Re-balance of memory T cell subsets in peripheral blood from patients with CML after TKI treatment

// Danlin Yao 1,2,* , Ling Xu 1,2,* , Jiaxiong Tan 1,2 , Yikai Zhang 1,2 , Shuai Lu 1 , Mingde Li 1,2 , Sichun Lu 1,2 , Lijian Yang 1 , Shaohua Chen 1 , Jie Chen 2 , Jing Lai 2 , Yuhong Lu 2 , Xiuli Wu 1,2 , Xianfeng Zha 3 and Yangqiu Li 1,2 1 Key Laboratory for Regenerative Medicine of Ministry of Education, Institute of Hematology, Jinan University, School of Medicine, Jinan University, Guangzhou, China 2 Department of Hematology, First Affiliated Hospital, Jinan University, Guangzhou, China 3 Department of Clinical Laboratory, First Affiliated Hospital, Jinan University, Guangzhou, China * These authors have contributed equally to this work Correspondence to: Yangqiu Li, email: // Keywords : memory T cells, TSCM, CML, TKI, Immunology and Microbiology Section, Immune response, Immunity Received : June 28, 2017 Accepted : August 27, 2017 Published : September 16, 2017 Abstract T cell immune surveillance is considered an important host protection process for inhibiting carcinogenesis. The full capacity of T cell immune surveillance is dependent on T cell homeostasis, particularly for central memory T (T CM ) cells and stem cell memory T (T SCM ) cells. In this study, distribution of T cell subsets in peripheral blood from 12 patients with chronic myeloid leukemia (CML) and 12 cases with CML in complete remission (CR) was analyzed using a multicolor flow cytometer, and 16 samples from healthy individuals (HIs) served as control. The proportion of CD8 + T SCM and CD4 + and CD8 + T CM cells were lower, while CD4 + effector memory T (T EM ) cells and CD4 + and CD8 + terminal effector T (T EF ) cells were higher in CML patients compared with HIs. Moreover, the proportion of CD8 + CD28 - T cells, which were found to have the immune suppressive function, increased in the naive T (T N ) cell and T CM subsets in CML patients compared with HIs.

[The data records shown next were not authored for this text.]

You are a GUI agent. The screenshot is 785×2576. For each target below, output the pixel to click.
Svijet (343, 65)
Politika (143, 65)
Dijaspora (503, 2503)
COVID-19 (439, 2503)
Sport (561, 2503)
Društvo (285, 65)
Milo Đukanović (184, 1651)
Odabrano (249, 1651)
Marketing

Our study reveals that elimination of leukemia cells by treating with tyrosine kinase inhibitors (TKIs) restores the memory T cell distribution from a skewed pattern in CML patients who are under leukemia burden, indicating that leukemia-specific immune responses mediated by T cells might be induced and maintained in CML patients, however, these responsive T cells might gradually become exhausted due to the continued existence of leukemia cells and their environment; therefore, T cell activation using a different approach remains a key point for enhancing global T cell immunity in CML patients, even for those with CR status.